Keira Knightley joins Benedict Cumberbatch in The Imitation Game

Keira Knightley

I have to be careful whenever I post a story about Keira Knightley.  Apparently I spoke too highly of the talented actress a long time ago and now I can’t say her name without getting a dirty look from my wife.  But she has nothing to worry about because Keira Knightley is now a married woman (to a musician no less) and now we can all move on.  But married life isn’t going to slow Keira Knightley down.  She has the blockbuster JACK RYAN coming out this Christmas as well as CAN A SONG SAVE YOUR LIFE and LAGGIES on the way.  Now you can add to that THE IMITATION GAME, based on the life of Alan Turing.  The film will be directed by Morten Tyldum (HEADHUNTERS) from a script by Graham Moore.  Benedict Cumberbatch is slated to play Turing, but it’s unclear who Keira Knightley will be playing.  However, given the synopsis below from the book the film will be based on, it sounds like there’s plenty of room for meaty roles to go around. (Variety)

The official synopsis of the book ‘Alan Turing: The Enigma’ by Andrew Hodges: “It is only a slight exaggeration to say that the British mathematician Alan Turing (1912-1954) saved the Allies from the Nazis, invented the computer and artificial intelligence, and anticipated gay liberation by decades—all before his suicide at age forty-one. A gripping story of mathematics, computers, cryptography, and homosexual persecution, Andrew Hodges’s acclaimed book captures both the inner and outer drama of Turing’s life.

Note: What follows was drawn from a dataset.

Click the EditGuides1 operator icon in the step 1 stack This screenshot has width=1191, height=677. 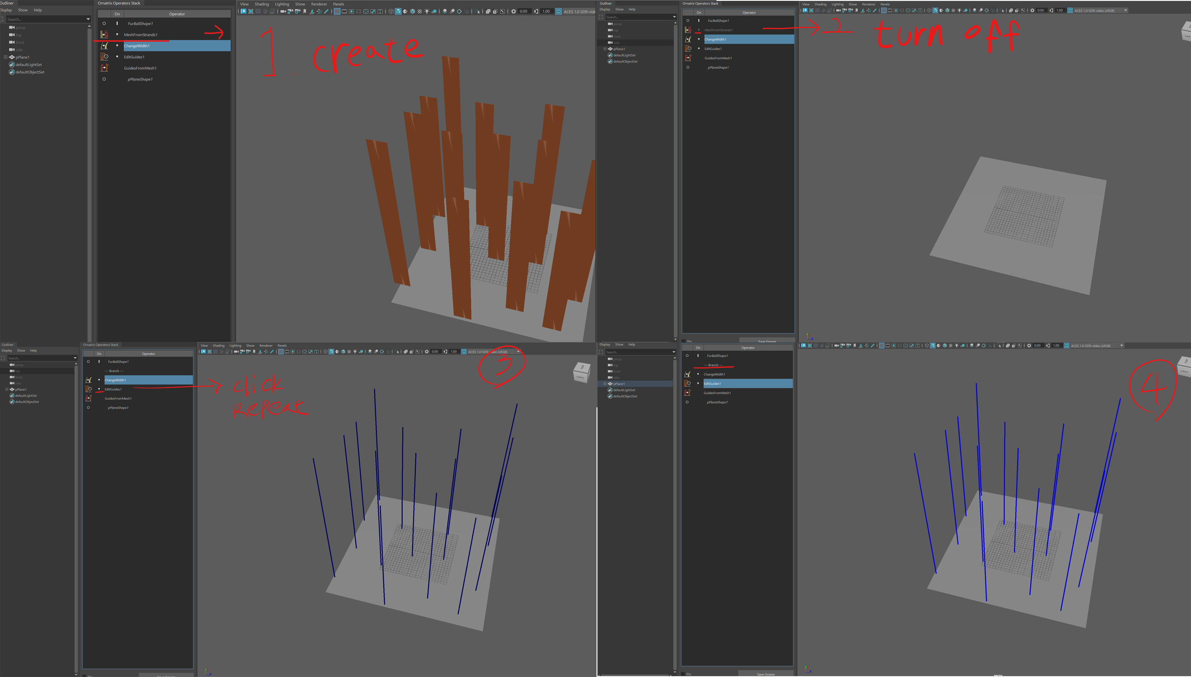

Hodges tells how Turing’s revolutionary idea of 1936—the concept of a universal machine—laid the foundation for the modern computer and how Turing brought the idea to practical realization in 1945 with his electronic design. The book also tells how this work was directly related to Turing’s leading role in breaking the German Enigma ciphers during World War II, a scientific triumph that was critical to Allied victory in the Atlantic. At the same time, this is the tragic story of a man who, despite his wartime service, was eventually arrested, stripped of his security clearance, and forced to undergo a humiliating treatment program—all for trying to live honestly in a society that defined homosexuality as a crime.”